If Apple's (NASDAQ:AAPL) Watch succeeds, it could have a major affect on its business, becoming a key source of revenue growth, and -- perhaps more importantly -- a way to keep its customers tied to the iOS ecosystem.

But Apple won't be the only firm affected by its Watch: Garmin (NASDAQ:GRMN) -- the maker of GPS units -- could be devastated.

Although Garmin's core business remains dependent on automotive and personal navigators, most of the company's recent growth has centered around wearable technology -- more specifically, fitness-focused watches and bands. With Apple's Watch packing a number of fitness-related features, Garmin could be in for a tough time in the coming quarters.

Apple's fitness-focused Watch
One of Apple Watch's defining characteristics is its built-in heart rate monitor. That sensor, combined with an accelerometer, allows the Apple Watch to track its user's daily activity. A suite of bundled apps collect data, and encourage the owner to meet specific fitness goals.

A preloaded Activity App, for example, prompts the wearer to stand regularly, exercise frequently, and move often. The Workout App takes it a step further, offering detailed measurements of time, distance, calories burned, and pace for particular fitness routines.

Apple Watch requires a paired iPhone for many of its functions, and deposits the data it collects into the iPhone's Health app. If its an iPhone 6, the user will have yet another sensor to rely on -- a barometer tracks flights of stairs climbed.

Expect the focus on health to intensify
Apple is not the first smartwatch-maker to include a heart rate monitor, nor is it the first firm to design a suite of activity-tracking apps. Many of its competitors in the Android space have already announced (or released) smartwatches of their own, and most of them are just as fitness-focused.

Indeed, fitness-related features appear to be a key selling point of many smartwatches, including the Apple Watch. One of the most common criticisms leveled at smartwatches, in general, is that they do not offer much functionality beyond what a smartphone can already provide -- activity tracking, however, is an exception, and a key differentiator between smartwatches and smartphones.

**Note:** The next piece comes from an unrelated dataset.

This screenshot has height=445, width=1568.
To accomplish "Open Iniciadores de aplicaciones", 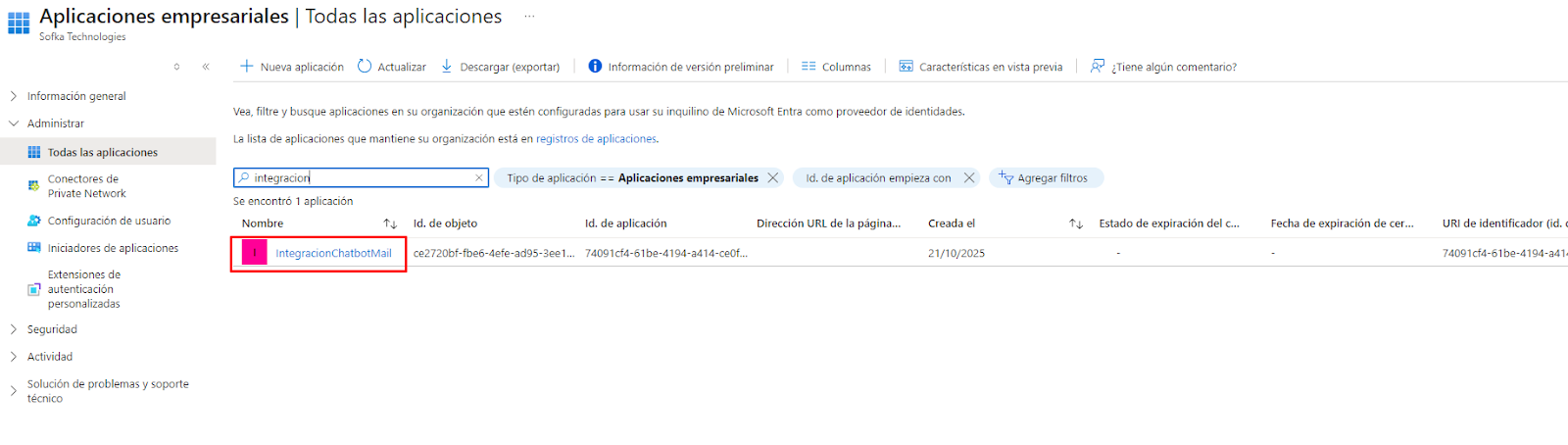I will click(x=113, y=248).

In time, it seems likely that both Apple and its competitors will continue to innovate on their watches' fitness features, improving them dramatically in subsequent generations as a way to differentiate their products and make them attractive to consumers.

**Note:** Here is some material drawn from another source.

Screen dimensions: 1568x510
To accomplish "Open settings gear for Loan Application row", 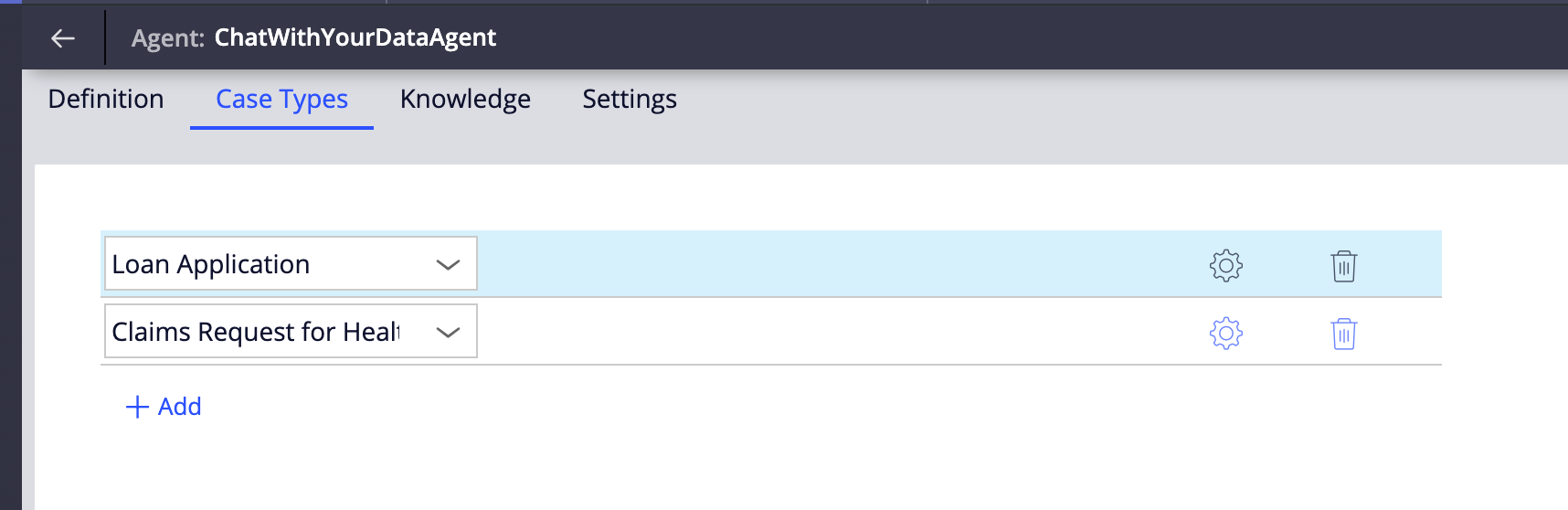I will point(1225,265).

Garmin's wearables have seen impressive growth
There's certainly a market for fitness-focused smartwatches -- Garmin's recent performance is proof enough of that. Although the bulk of Garmin's revenue and profit comes from its GPS devices, its wearable category is rapidly emerging as an important part of Garmin's larger business. 

Garmin sells a range of fitness watches and bands aimed at athletes of all stripes. Garmin's latest watch, the Fenix 2, is a $400 gadget that assists in a wide variety of fitness activities -- everything from running to biking to swimming. Garmin's Vivosmart band is considerably cheaper -- around $200 -- but much more limited.

Both products, and their predecessors, seem to be performing well -- when Garmin reported earnings in July, it noted that its fitness category saw annual sales growth of 79%. As a percentage of Garmin's business, its wearables now compose about 20% of its sales and 22% of its gross profit. That rapid growth may help to explain why Garmin -- whose core business, by management's own admission, is shrinking -- trades with a price-to-earnings ratio greater than 16.

Can Apple Watch and Garmin's products co-exist?
But Garmin's booming wearable business could be short lived if the Apple Watch catches on. With its focus on fitness and activity tracking, the Apple Watch and Garmin's wearables are clear competitors, and to a large extent, substitutes.

If Garmin's wearables persist, it will be because they are more focused than the Apple Watch. Although Apple's new gadget can handle calls and run third party apps, it isn't waterproof, and will need to be charged regularly. Garmin's offerings, in contrast, offer less features, but have considerably fewer shortcomings -- fully waterproof with batteries that can last for months.

Ultimately, the Apple Watch is unproven -- but like the iPhone slowly eroding the demand for its GPS units, the Apple Watch could eventually exert immense pressure on Garmin's fitness business.

Sam Mattera has no position in any stocks mentioned. The Motley Fool recommends Apple. The Motley Fool owns shares of Apple. Try any of our Foolish newsletter services free for 30 days. We Fools may not all hold the same opinions, but we all believe that considering a diverse range of insights makes us better investors. The Motley Fool has a disclosure policy.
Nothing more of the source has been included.